NDP energy critic Kathleen Ganley pointed out that while more part-time jobs have been created, Alberta lost 9,500 full-time jobs last month and 13,500 so far this year. (THE CANADIAN PRESS/Nathan Denette)

February unemployment at 7.1 per cent in Red Deer region

Up slightly from January but well below 9.9 per cent of February 2021

Unemployment in the Red Deer region has been creeping up in recent months but remains nearly three per cent better than a year ago.

In February, unemployment in the region was 7.1 per cent, up slightly from seven per cent a month earlier, according to the Alberta Labour Force Statistics monthly survey. In December, unemployment sank as low as 6.5 per cent.

Halfway through the pandemic in February 2021, unemployment was at 9.9 per cent in the region.

Alberta-wide, the numbers are even more encouraging. The provincial unemployment rate was 6.8 per cent last month, down from 7.2 per cent a month earlier, well below the 10 per cent unemployment that hit Alberta in February 2021.

It was the lowest provincial unemployment rate since September 2019.

Nationally, unemployment was at 5.5 per cent last month, a full percentage point drop from January and well below the 8.3 per cent unemployment in February 2021.

Despite the positive trends, Alberta’s unemployment is still the fourth-worst among the 10 provinces. Newfoundland has the highest jobless rate at 12.3 per cent, followed by Prince Edward Island (9.0) and New Brunswick (7.9).

Quebec has the lowest unemployment rate at 4.5 per cent, followed by Saskatchewan (4.7), Manitoba (4.8), B.C. (4.9), Ontario (5.5) and Nova Scotia (6.6).

“Alberta is coming back. Our economy continues to grow, which is great news for all Albertans,” said Alberta Labour Minister Doug Schweitzer in a statement.

In February, 8,200 more jobs were added to the workforce, said Schweitzer. “February marks the fourth straight month of job gains in our province, which reflects the strength of our recovery coming out of the pandemic.

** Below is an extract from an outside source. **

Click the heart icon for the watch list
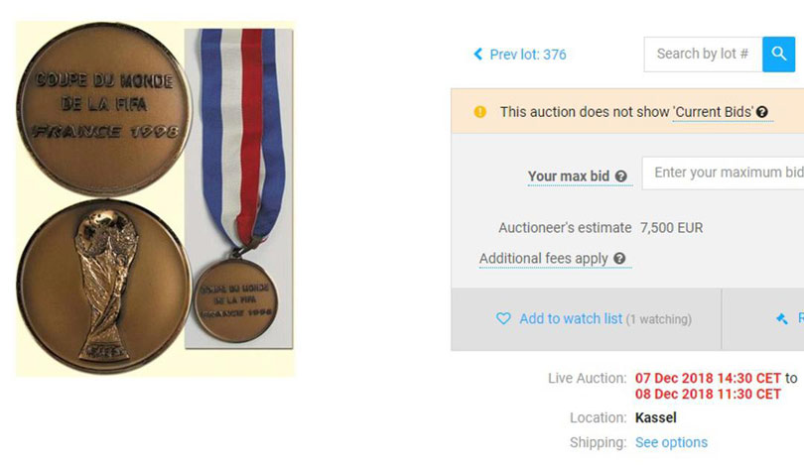Viewport: 804px width, 469px height. click(x=503, y=319)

“As we emerge from a difficult few years, there is increasing evidence that our economy is on the verge of taking off. Economic indicators like building permits are up and more businesses were incorporated in Alberta in February compared with the same time last year. Additionally, our international exports are up by more than 65 per cent.

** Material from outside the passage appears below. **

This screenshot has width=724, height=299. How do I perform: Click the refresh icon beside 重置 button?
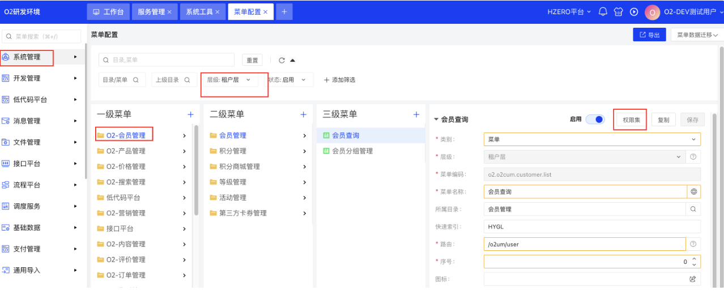click(282, 61)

RBC’s most recent projections show Alberta leading the country in GDP growth in 2022 at 5.8 per cent, said Schweitzer.

NDP energy critic Kathleen Ganley pointed out that while more part-time jobs have been created, Alberta lost 9,500 full-time jobs last month and 13,500 so far this year.

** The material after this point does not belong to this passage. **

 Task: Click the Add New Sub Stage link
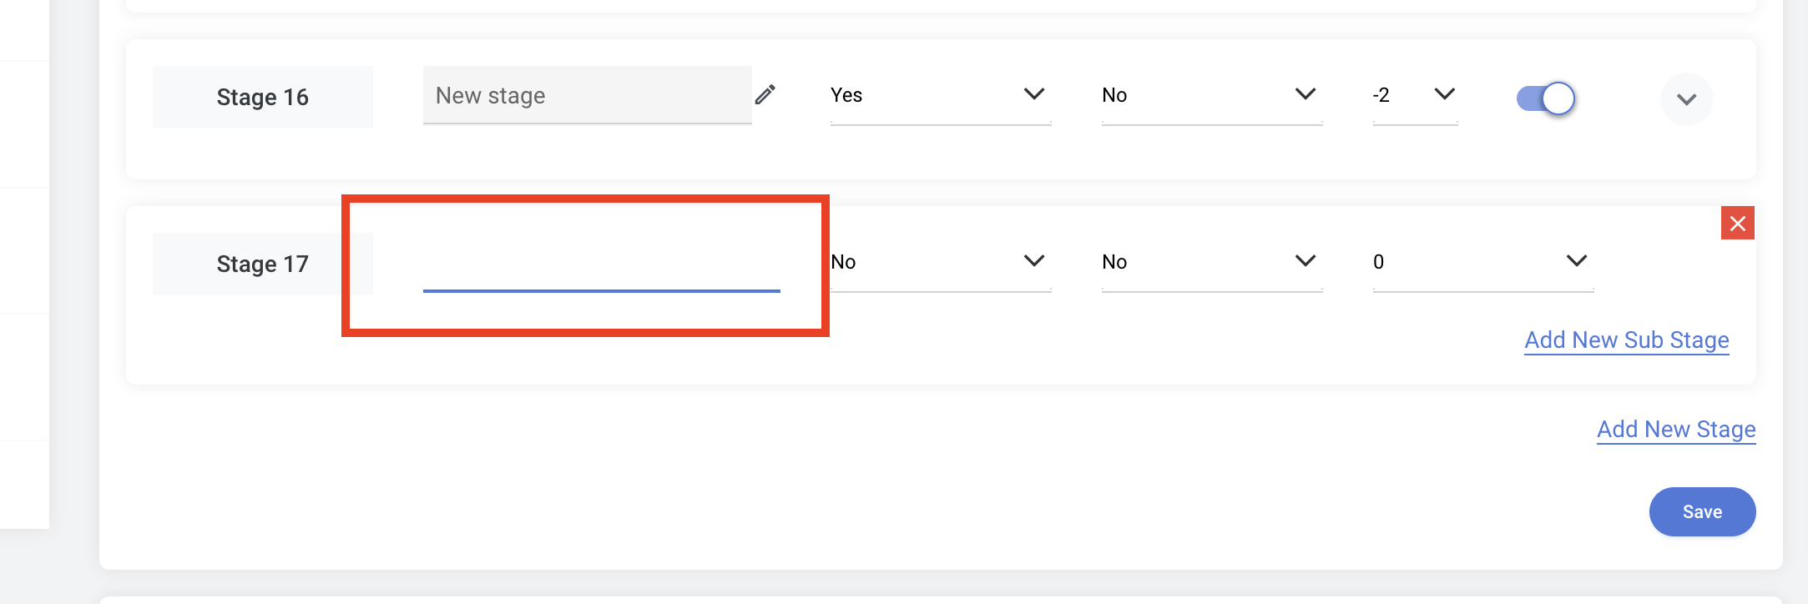tap(1627, 340)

Over the same two-month period, B.C. gained 26,600 full-time jobs and Ontario gained 14,600. Calgary’s unemployment continues to lead Canada’s major cities, she said.

“Alberta is falling further behind the rest of Canada and that’s more proof that Albertans can’t trust the UCP to manage the economy when we have $100 oil and so many Calgarians can’t find a job.”

Among Alberta’s seven economic regions, Red Deer region’s 7.1 per cent unemployment trails only Calgary’s 7.6 per cent and is tied with Edmonton. The region of Banff-Jasper-Rocky Mountain House and Athabasca-Grande Prairie and Peace River had the lowest unemployment at 5.2 per cent, followed by Camrose-Drumheller (6.1), Lethbridge-Medicine Hat (6.6) and Calgary (7.6).